Translation gains (losses) are recorded in accumulated other comprehensive income (loss) as a component of
stockholders’ equity. The Company recorded foreign currency transaction gains and losses, realized and unrealized
in other income, net on the consolidated statements of income, of approximately $8 million of net losses in 2005 and
net gains of $5 million and $7 million in 2006 and 2007, respectively.
Recent Accounting Pronouncements
In September 2006, the FASB issued SFAS No. 157, “Fair Value Measurements” (“SFAS 157”), which defines fair
value, establishes a framework for measuring fair value in generally accepted accounting principles, and expands
disclosures about fair value measurements. SFAS 157 does not require any new fair value measurements, but
provides guidance on how to measure fair value by providing a fair value hierarchy used to classify the source of the
information. SFAS 157 is effective for fiscal years beginning after November 15, 2007. However, on February 12,
2008, the FASB issued FSP FAS 157-2 which delays the effective date of SFAS 157 for all nonfinancial assets and
nonfinancial liabilities, except those that are recognized or disclosed at fair value in the financial statements on a
recurring basis (at least annually). This FSP partially defers the effective date of SFAS 157 to fiscal years beginning
after November 15, 2008, and interim periods within those fiscal years for items within the scope of this FSP.
Effective for 2008, the Company will adopt SFAS 157 except as it applies to those nonfinancial assets and
nonfinancial liabilities as noted in FSP FAS 157-2. The partial adoption of SFAS 157 is not expected to have a
material impact on the Company’s consolidated financial position, cash flows, or results of operations.
In February 2007, the FASB issued SFAS No. 159, “The Fair Value Option for Financial Assets and Financial
Liabilities” (“SFAS 159”) which permits entities to choose to measure many financial instruments and certain other
items at fair value that are not currently required to be measured at fair value. The provisions of SFAS 159 became
effective for the Company on January 1, 2008. The adoption of SFAS 159 is not expected to have a material impact
on the Company’s consolidated financial position, cash flows, or results of operations.

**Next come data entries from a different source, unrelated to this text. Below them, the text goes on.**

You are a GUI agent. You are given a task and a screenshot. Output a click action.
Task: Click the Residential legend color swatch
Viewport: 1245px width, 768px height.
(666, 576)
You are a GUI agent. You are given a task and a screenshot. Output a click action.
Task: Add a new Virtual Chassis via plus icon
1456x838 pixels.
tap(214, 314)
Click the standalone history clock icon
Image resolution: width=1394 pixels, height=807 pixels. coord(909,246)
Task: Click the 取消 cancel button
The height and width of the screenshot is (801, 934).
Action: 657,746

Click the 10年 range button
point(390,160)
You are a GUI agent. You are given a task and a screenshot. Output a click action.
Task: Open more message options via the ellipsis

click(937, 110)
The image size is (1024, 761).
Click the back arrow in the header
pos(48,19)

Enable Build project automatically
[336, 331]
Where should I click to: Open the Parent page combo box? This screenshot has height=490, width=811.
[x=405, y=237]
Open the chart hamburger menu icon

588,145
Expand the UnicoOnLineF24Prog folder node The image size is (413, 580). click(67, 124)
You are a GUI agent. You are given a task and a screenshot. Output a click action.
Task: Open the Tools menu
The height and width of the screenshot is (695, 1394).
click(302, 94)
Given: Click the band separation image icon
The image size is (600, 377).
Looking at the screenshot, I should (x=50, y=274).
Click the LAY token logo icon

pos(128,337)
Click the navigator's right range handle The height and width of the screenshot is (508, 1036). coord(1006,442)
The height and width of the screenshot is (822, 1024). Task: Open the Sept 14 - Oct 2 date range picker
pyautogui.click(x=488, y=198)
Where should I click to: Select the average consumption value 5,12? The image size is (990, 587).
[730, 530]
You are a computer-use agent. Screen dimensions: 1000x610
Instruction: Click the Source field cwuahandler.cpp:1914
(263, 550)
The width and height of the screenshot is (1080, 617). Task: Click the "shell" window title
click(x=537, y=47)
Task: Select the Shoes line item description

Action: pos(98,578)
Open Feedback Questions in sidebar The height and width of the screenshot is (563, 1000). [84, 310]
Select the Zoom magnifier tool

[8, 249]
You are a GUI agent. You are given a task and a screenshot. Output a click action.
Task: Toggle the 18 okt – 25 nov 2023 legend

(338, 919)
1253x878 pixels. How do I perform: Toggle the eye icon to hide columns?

In December 2007, the FASB issued SFAS No. 141 (revised 2007), “Business Combinations” (“SFAS 141R”) and
SFAS No. 160, Accounting and Reporting of Noncontrolling Interest in Consolidated Financial Statements, an
amendment of ARB 51” (“SFAS 160”), which will change the accounting for and reporting of business combination
transactions and noncontrolling interests in consolidated financial statements. SFAS 141R and SFAS 160 will be
effective for the Company on January 1, 2009. The Company is currently evaluating the impact of adopting
SFAS 141R and SFAS 160 on its consolidated financial position, cash flows, and results of operations.
Note 2 BASIC AND DILUTED NET INCOME PER SHARE
Basic net income per share is computed using the weighted average number of common shares outstanding during
the period, excluding any unvested restricted stock that is subject to repurchase. Diluted net income per share is
computed using the weighted average number of common shares and, if dilutive, potential common shares
outstanding during the period. Potential common shares consist of unvested restricted stock and restricted stock
units, collectively referred to as “restricted stock awards” (using the treasury stock method), the incremental
common shares issuable upon the exercise of stock options (using the treasury stock method) and the conversion of
the Company’s zero coupon senior convertible notes (using the if-converted method). For 2005, 2006, and 2007,
potentially dilutive securities representing approximately 55 million, 108 million, and 128 million shares of
common stock, respectively, were excluded from the computation of diluted earnings per share for these periods
because their effect would have been antidilutive. Potentially dilutive securities include outstanding stock options,
shares to be issued under the employee stock purchase plan, and restricted stock awards. See Note 9 “Short-
Term Debt” for additional information related to the Company’s zero coupon senior convertible notes.
71
Yahoo! Inc.
Notes to Consolidated Financial Statements — (Continued)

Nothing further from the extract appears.